Damai Hari Lubis-Aktivis, Ketua Aliansi Anak Bangsa
Dampak dari seorang Hakim, yang merupakan bagian dari penyelenggara negara yang dipercayai dan menerima gaji serta tunjangan dari uang rakyat untuk melakukan tugasnya, sangat besar. Namun, jika dalam pelaksanaannya tidak berlaku adil, semua yang diperolehnya dapat menjadi haram. Hal ini karena menyimpang dari tanggung jawab amanah dan fungsi seorang hakim yang wajib memutuskan setiap perkara secara adil sesuai dengan sistem hukum dan perundang-undangan.
Dampak negatif dari sebuah putusan hakim yang tidak adil terasa luas. Dalam perkara pidana atau perdata, keadilan yang terabaikan dapat merugikan baik terdakwa/tergugat dan keluarganya maupun korban dan keluarganya.
Dampak ketidakadilan dalam perkara perdata atau tata negara, seperti sengketa hasil Pemilu Umum di Mahkamah Konstitusi, mengakibatkan kerugian yang hakiki bagi seluruh bangsa. Baik mereka yang mendukung maupun yang menentang putusan yang tidak adil, semuanya terpengaruh. Karena prinsip keadilan memberikan manfaat kepada semua orang, tanpa memandang latar belakang agama, ras, atau suku bangsa.
Oleh karena itu, dari segi materi, baik gaji maupun tunjangan yang diterima oleh hakim yang berperilaku haram akan menjadi sesuatu yang haram baginya.
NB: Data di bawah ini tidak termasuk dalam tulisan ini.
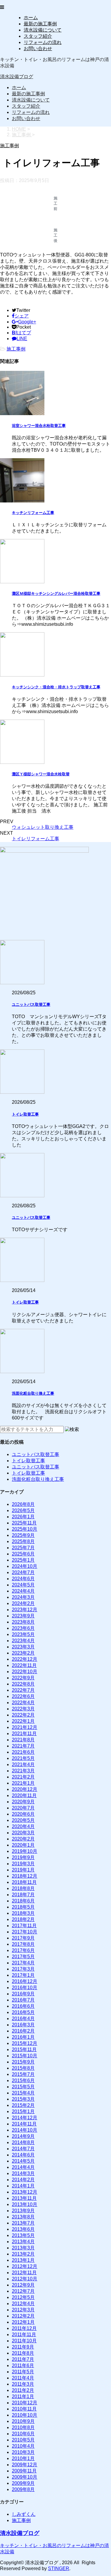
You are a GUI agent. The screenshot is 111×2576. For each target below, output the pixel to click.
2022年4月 (23, 1702)
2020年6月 (23, 1814)
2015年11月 (24, 2049)
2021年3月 (23, 1770)
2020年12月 (24, 1789)
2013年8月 (23, 2216)
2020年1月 (23, 1845)
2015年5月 (23, 2086)
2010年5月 (23, 2439)
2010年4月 (23, 2446)
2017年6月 (23, 1950)
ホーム (31, 17)
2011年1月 (23, 2396)
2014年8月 (23, 2142)
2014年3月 (23, 2173)
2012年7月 (23, 2291)
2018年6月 (23, 1900)
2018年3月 (23, 1913)
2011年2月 (23, 2390)
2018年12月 (24, 1876)
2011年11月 (24, 2334)
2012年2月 (23, 2315)
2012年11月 (24, 2272)
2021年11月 (24, 1733)
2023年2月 (23, 1652)
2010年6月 (23, 2433)
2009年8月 (23, 2489)
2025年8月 (23, 1541)
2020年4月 (23, 1826)
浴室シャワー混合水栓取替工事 (39, 425)
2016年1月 (23, 2037)
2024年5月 (23, 1584)
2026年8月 (23, 1504)
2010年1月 (23, 2458)
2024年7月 (23, 1572)
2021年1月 (23, 1783)
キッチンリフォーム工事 (33, 512)
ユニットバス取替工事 (31, 1004)
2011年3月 (23, 2384)
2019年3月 (23, 1863)
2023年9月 (23, 1615)
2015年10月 (24, 2055)
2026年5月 (23, 1510)
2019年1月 (23, 1869)
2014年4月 (23, 2167)
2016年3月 (23, 2024)
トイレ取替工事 (25, 1114)
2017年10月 (24, 1931)
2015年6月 (23, 2080)
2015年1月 (23, 2111)
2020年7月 (23, 1807)
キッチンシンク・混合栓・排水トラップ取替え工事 (56, 687)
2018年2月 (23, 1919)
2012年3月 (23, 2309)
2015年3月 (23, 2099)
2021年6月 (23, 1752)
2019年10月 (24, 1851)
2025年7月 (23, 1547)
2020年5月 (23, 1820)
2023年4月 (23, 1640)
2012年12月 (24, 2266)
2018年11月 (24, 1882)
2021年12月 (24, 1727)
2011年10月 (24, 2340)
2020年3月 (23, 1832)
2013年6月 (23, 2229)
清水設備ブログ (16, 76)
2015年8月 (23, 2068)
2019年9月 (23, 1857)
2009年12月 (24, 2464)
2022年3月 (23, 1708)
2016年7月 (23, 1999)
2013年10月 (24, 2204)
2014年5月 (23, 2161)
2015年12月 (24, 2043)
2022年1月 (23, 1721)
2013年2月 (23, 2253)
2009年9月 (23, 2483)
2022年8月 (23, 1683)
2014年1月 (23, 2185)
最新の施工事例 (40, 23)
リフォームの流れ (43, 42)
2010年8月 (23, 2427)
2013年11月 (24, 2198)
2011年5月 (23, 2371)
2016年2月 (23, 2030)
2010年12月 (24, 2402)
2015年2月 (23, 2105)
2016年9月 (23, 1993)
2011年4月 (23, 2377)
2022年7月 (23, 1690)
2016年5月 (23, 2012)
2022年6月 (23, 1696)
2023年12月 (24, 1609)
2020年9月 (23, 1801)
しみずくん (24, 2514)
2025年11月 (24, 1522)
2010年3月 (23, 2452)
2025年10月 (24, 1529)
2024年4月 (23, 1591)
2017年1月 (23, 1975)
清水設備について (43, 29)
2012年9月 (23, 2284)
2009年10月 (24, 2477)
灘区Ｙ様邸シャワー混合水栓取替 (41, 774)
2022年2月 (23, 1714)
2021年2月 (23, 1776)
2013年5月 (23, 2235)
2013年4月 (23, 2241)
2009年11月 (24, 2470)
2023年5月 (23, 1634)
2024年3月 (23, 1597)
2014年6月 (23, 2154)
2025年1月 (23, 1560)
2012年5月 (23, 2297)
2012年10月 (24, 2278)
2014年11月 (24, 2123)
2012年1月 (23, 2322)
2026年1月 (23, 1516)
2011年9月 (23, 2346)
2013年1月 (23, 2260)
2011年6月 (23, 2365)
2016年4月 (23, 2018)
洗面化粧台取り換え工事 (33, 1393)
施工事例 (16, 348)
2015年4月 (23, 2092)
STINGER (58, 2568)
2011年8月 (23, 2353)
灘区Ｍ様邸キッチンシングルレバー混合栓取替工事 (56, 593)
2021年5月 (23, 1758)
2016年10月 (24, 1987)
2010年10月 (24, 2415)
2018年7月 (23, 1894)
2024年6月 (23, 1578)
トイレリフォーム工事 (35, 838)
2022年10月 (24, 1671)
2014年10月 (24, 2130)
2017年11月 (24, 1925)
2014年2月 (23, 2179)
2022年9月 (23, 1677)
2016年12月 (24, 1981)
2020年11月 (24, 1795)
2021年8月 (23, 1739)
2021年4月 (23, 1764)
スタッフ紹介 (38, 36)
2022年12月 (24, 1659)
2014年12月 (24, 2117)
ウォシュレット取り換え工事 (42, 827)
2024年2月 (23, 1603)
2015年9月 (23, 2061)
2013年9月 (23, 2210)
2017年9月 (23, 1937)
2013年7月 (23, 2222)
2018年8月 (23, 1888)
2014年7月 (23, 2148)
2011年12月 (24, 2328)
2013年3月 (23, 2247)
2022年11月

Ini juga berlaku bagi siapapun yang turut serta dalam memanfaatkannya, kecuali jika mereka tidak mengetahui atau tidak mampu menolak dari manfaat tersebut.
Sehingga, istri/suami dan anak beserta keluarganya yang turut serta menikmati hasil keharaman, baik dengan pengetahuan atau pembiaran atas perilaku suami/istri atau orang tua mereka yang merupakan hakim, dan mendapatkan manfaat dari perilaku tersebut, akan mendapatkan sanksi moral dari masyarakat dalam lingkungan sosial mereka.